April 17, 2012
— Space shuttle Discovery, NASA's fleet leader and the world's most flown spacecraft, landed in the nation's capital on Tuesday (April 17) where it will go on permanent display by the Smithsonian later this week.
The retired spacecraft was delivered to the nation's capital mounted to the space agency's Shuttle Carrier Aircraft, a modified Boeing 747 jumbo jet, on a final ferry flight that included an historic flyover of the National Mall and some of its nearby monuments and federal buildings.
The air- and spacecraft duo landed at Washington Dulles International Airport at 11:05 a.m. EDT (1505 GMT).
"This is a WOW day!" exclaimed Secretary of Transportation Ray LaHood. "That is the only way to express it. I don't know how many people said 'wow!' when they saw that beautiful Discovery flying over and coming in. This is a great day for America."
The four hour flight left the Kennedy Space Center in Florida at 6:58 a.m. (1058 GMT), just after dawn. Guests at Kennedy's visitor complex and spectators along the space coast were treated to a final flyby of Discovery before the shuttle began its trip up the Eastern Seaboard.
The departure marked a final separation for Discovery and the Kennedy Space Center, which had served as the shuttle's home base and launch site since it was first delivered to the Florida spaceport atop the same carrier aircraft on Nov. 9, 1983.
In the three decades since, Discovery flew 39 missions — more than any other spacecraft in history — and logged more than a year in space. It became the first of NASA's three shuttles to be retired when it landed a final time from space on March 9, 2011.

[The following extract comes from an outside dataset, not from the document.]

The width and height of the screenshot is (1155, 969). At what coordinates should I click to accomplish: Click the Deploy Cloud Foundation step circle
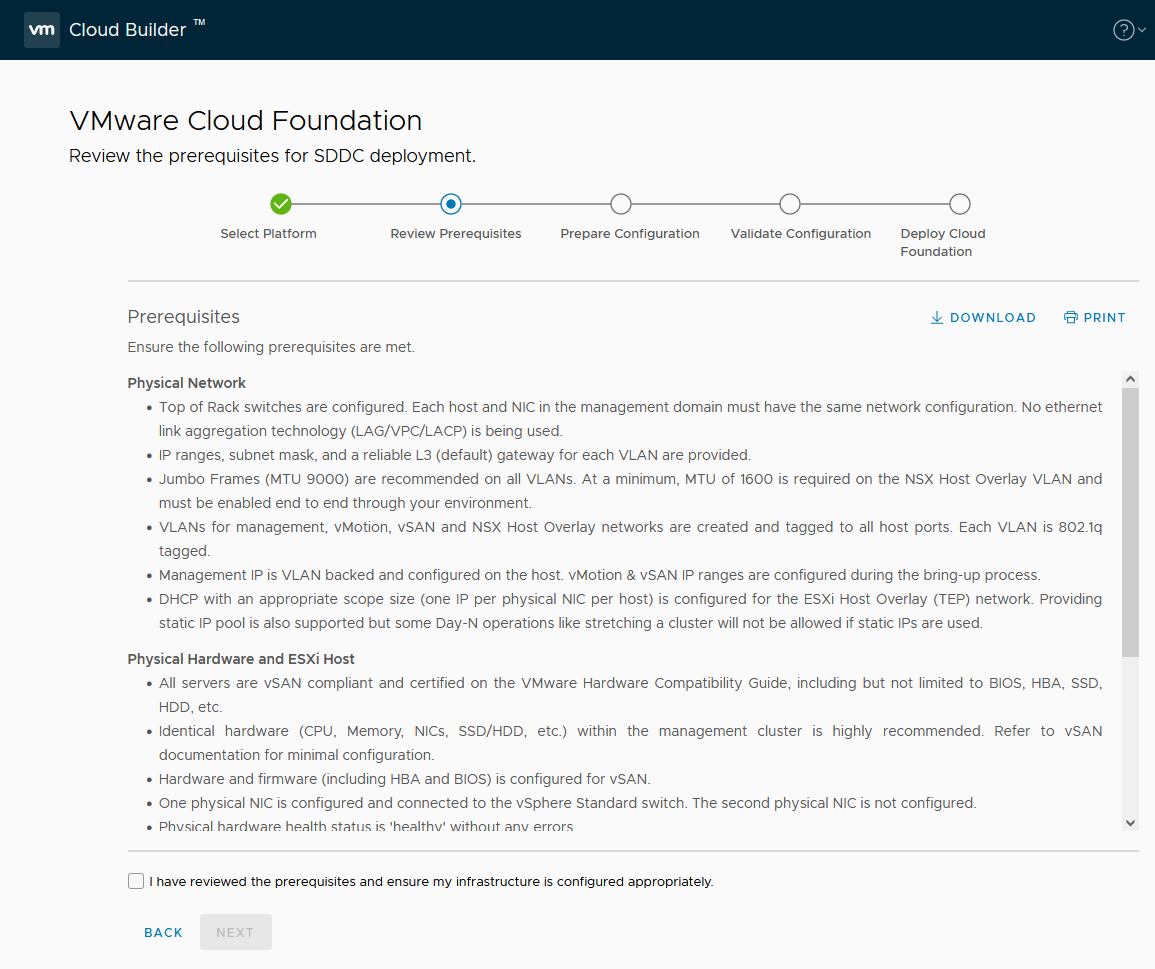pos(959,203)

Next stop: the Smithsonian
"It is my honor to deliver Discovery to you today for you to share this national treasure with the nation to help us tell not only the story of the past but ushering in the promise for the future," said NASA's deputy administrator Lori Garver.
Now on the ground at Dulles, Discovery — still atop the Shuttle Carrier Aircraft — has been moved to a remote apron at the airport where NASA pre-staged large cranes to offload the orbiter on Wednesday (April 18).
On Thursday morning, Discovery will be rolled over to the Smithsonian National Air and Space Museum's Steven F. Udvar-Hazy Center, located adjacent to the airport, for a formal transfer ceremony. More than a dozen of the shuttle's former mission commanders, as well as Smithsonian and NASA officials, will take part in the public event, which will kick-off a four day "Welcome Discovery" festival at the northern Virginia museum.
By the end of the day Thursday, should all go as planned, Discovery will take its place in the Udvar-Hazy's James S. McDonnell Space Hangar as its centerpiece.
Discovery is replacing the prototype Enterprise, which had been on display at the museum since 2003. Enterprise will be flown to New York on Monday (April 23) to be displayed at the Intrepid Sea, Air and Space Museum this summer.
Leading the fleet into retirement
Discovery is the first of NASA's now retired shuttles to embark on a new mission as a museum exhibit.
In April 2011, NASA also awarded shuttle Endeavour to the California Science Center in Los Angeles and retained Atlantis for its own visitor attraction at the Kennedy Space Center in Florida. Endeavour will depart for the west coast in September; Atlantis is scheduled to be rolled down the road two months later in November.
Discovery was first promised by NASA to the Smithsonian in 2008. The fleet leader, Discovery spent more than 365 days in space over the course of its 39 missions, more than any other vehicle to launch and return from Earth orbit.
The third of NASA's orbiters to enter service and fly, Discovery deployed the Hubble Telescope and the Ulysses solar probe and was the first ever spacecraft to recover satellites from orbit. It also returned the shuttle program to flight after the losses of Challenger and Columbia in 1986 and 2003, respectively.
Discovery was also the first space shuttle to visit the International Space Station and delivered its largest laboratory, among other components.